Also, as the story is filtered through Simon’s perspective, it is as though we don’t need him to define it for us, it’s his thing and he doesn’t appear to want to talk about it – not in the same way he counts colours, or makes lists of good and bad things, manages his asthma and feels the angry that comes and goes, and the honey dripping inside of him. He describes his feelings as tastes and sensations of food but within his own body – making him an interesting character. His struggling sense of self and feelings are impacted when Ms Hilcombe goes missing, and he loses one of the only adults who really understands him – Dad tries, but it is really Ms Hilcombe Simon connects with.

His friendship with Cassie, and eventually with Jeremy, is perhaps one of the most unique and genuine friendships. They know they are different, and Cassie knows communication is hard for him – and when a new teacher tries to force him to speak, it is Cassie who stands up for him, who defends her friend and in everything she does, wants to protect him from the wrath of her mother, and does all she can to understand him – as does Jeremy as the story moves along and Simon begins to speak – with Cassie, with Ms Hilcombe, and his father and brother, and at least once with his Grandmother.

Simon is an intriguing character. I’m not sure how I would define him as a narrator – maybe somewhat unreliable because we’re seeing the world through his eyes and the consequences of things that happen through his eyes, memories and imagined scenarios. The memories hint at Simon knowing where Ms Hilcombe is – it is her disappearance that forms the main mystery.

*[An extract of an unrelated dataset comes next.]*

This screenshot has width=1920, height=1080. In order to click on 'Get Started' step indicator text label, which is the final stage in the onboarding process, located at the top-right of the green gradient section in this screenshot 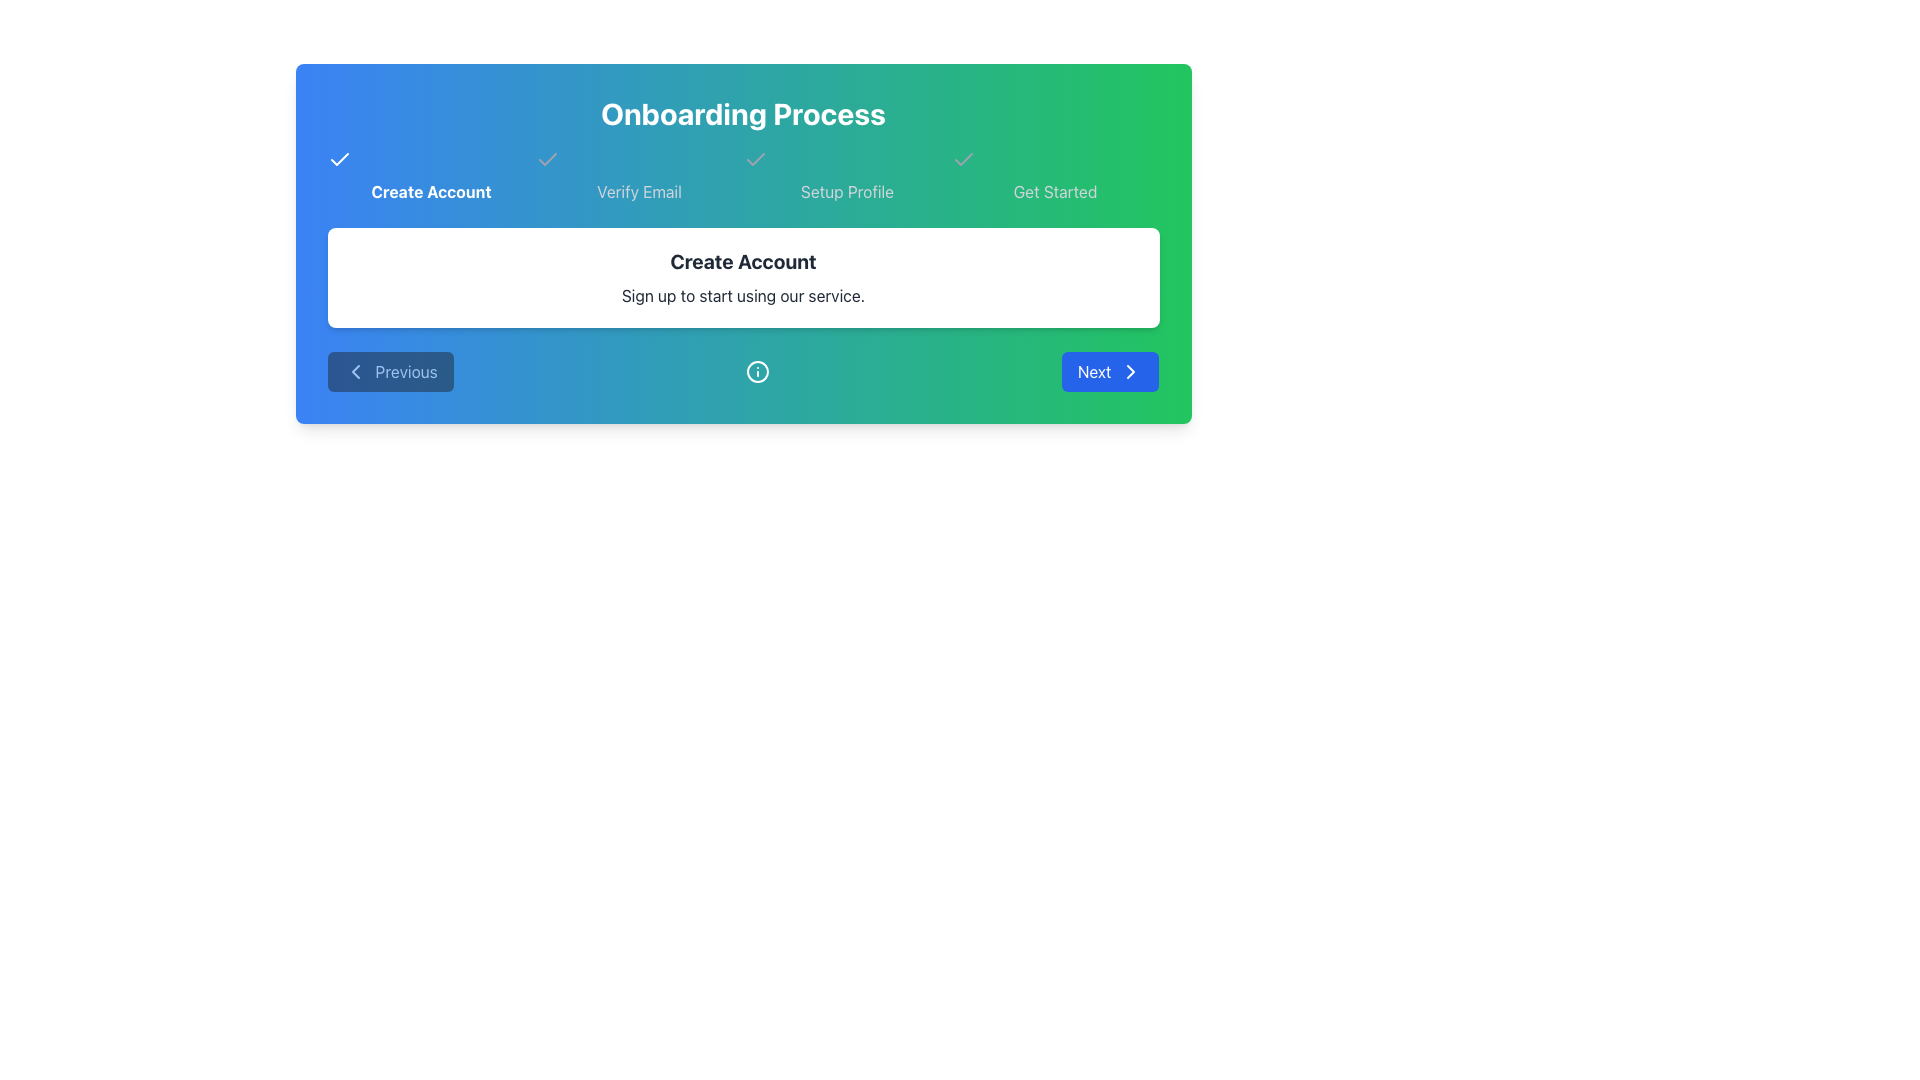, I will do `click(1054, 192)`.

Unlike other mysteries, some things are hinted at, and not explicitly defined – indicating that anything could have happened, that anyone could be responsible.

The story is moving and the ending answered a couple of questions, in a rather odd way for a first person narrative, but given the character perspective of Simon, it made sense, and fitted in with the novel. Perhaps the ending allows for the reader to imagine what happened themselves, and how it happened – a similar style of ending to Jacob’s Room by Virginia Woolf. An intriguing novel where things aren’t always clear or what they seem from a new Australian voice.